Dan DeVries was living in NW Iowa, and the only seminary nearby was North American Baptist Seminary in Sioux Falls. He tried a couple of classes—a 65 mile drive—but he dreaded the thought of winter. Besides, he’d have to take more classes through MFCA to get ordained. The summer of 2003 he went to General Synod and learned that WTS was rolling out a distance learning M.Div. “That’s it!” he said.
Larry Karow considered going to Calvin, but they pointed him in the direction of Western’s new DL M.Div.
“I wouldn’t have gone to seminary if it hadn’t been for distance learning,” Scott Nyp says. “I didn’t want to uproot my family.” The pastor of the church where Scott was serving knew about the new M.Div because he served on Western’s Board. He encouraged Scott to apply.
These four became part of Western’s first entering class of distance-learning students. Fourteen students enrolled, and eventually nine would graduate in May of 2008.
The program began online in November 2003 using message boards.The students introduced themselves over the internet, so by the time January intensives rolled around, they were eager to meet face-to-face. The year included 2-week on-campus intensives in January and May.
“Those first intensives were heavily scheduled,” explains Ruth. “We had breakfast, lunch, and many times dinner together, and then we had homework for the next day.”
Yet, the unexpected happened. The unchartered territory of an “online community” became common ground where a cohort of students bonded together into friendships that continue to this day.

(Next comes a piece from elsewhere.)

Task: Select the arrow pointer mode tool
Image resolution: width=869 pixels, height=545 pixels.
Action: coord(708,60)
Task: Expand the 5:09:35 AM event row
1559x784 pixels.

“The relationships were the biggest blessing to me,” says Scott.
As a new program in an era when very few seminaries were offering online education, the DL M.Div. had glitches and adjustments.

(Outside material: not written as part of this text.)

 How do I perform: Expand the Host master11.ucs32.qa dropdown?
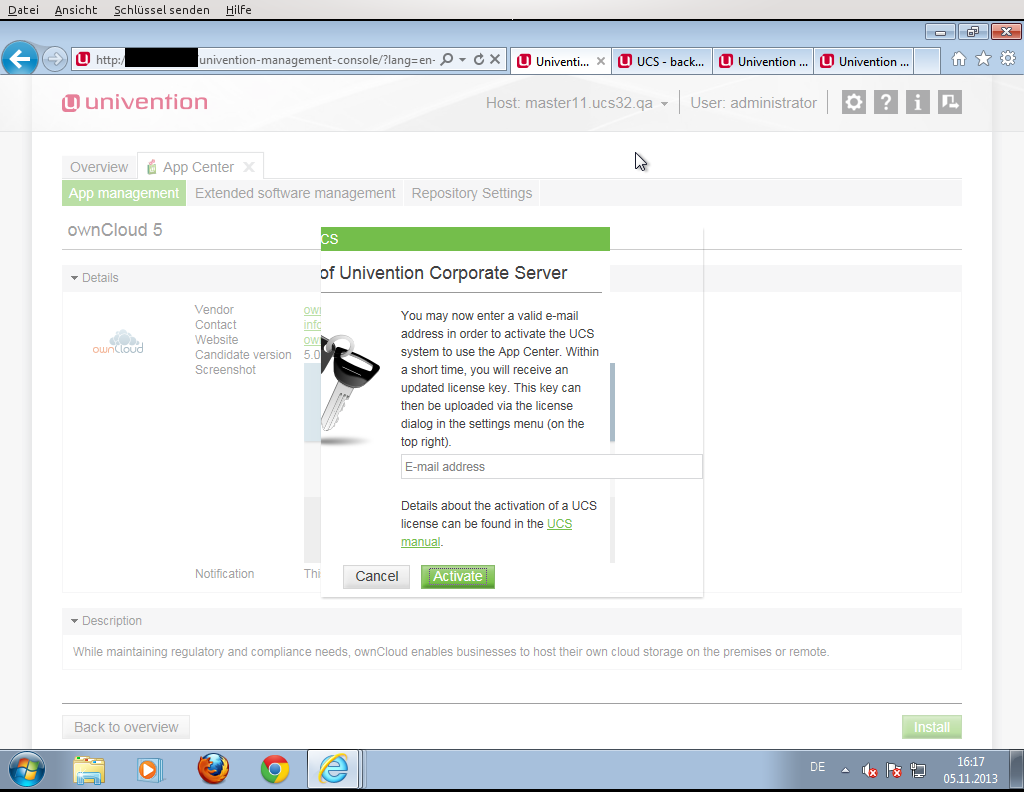click(664, 104)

“The hardest part was that every time we came to an intensive, something had changed—some requirement, deadline, things shifting around,” says Ruth.
“Laying the sidewalk as we walked,” Dan adds.
They understood that the seminary hadn’t done this before, and that the program would have its share of surprises. They noticed many of the faculty found it difficult to learn a completely different way of interacting and engaging students. They were usedto teaching face-to-face.
“Now I’m sure they’re all old pros at it!” Scott laughs. “At the time, though, I lamented that we didn’t have the neat bond with professors that in-residence students had.”
Even though Ruth and Larry came from denominations other than RCA, they didn’t feel out of sync with the professors.
“My professors allowed me to write my papers from a Wesleyan standpoint without making me feel like the theology was wrong or inferior,” says Larry. “Being at Western was a very welcoming and encouraging experience for me.”
Of the nine DL graduates, eight are still in ministry, defying the odds of burnout in the first five years after graduation. They believe it is because they had “been through the fire” for many years in full-time ministry before coming to seminary. They are now serving in Reformed churches, a Methodist and UCC church, and an international ministry.
Western’s venture into online education has given hundreds of students access to theological education since its humble beginnings in 2003. This year, 58% of our M.Div. and M.A. students are earning their degrees via distance learning.
Thanks for leading the way, DL Class of 2008!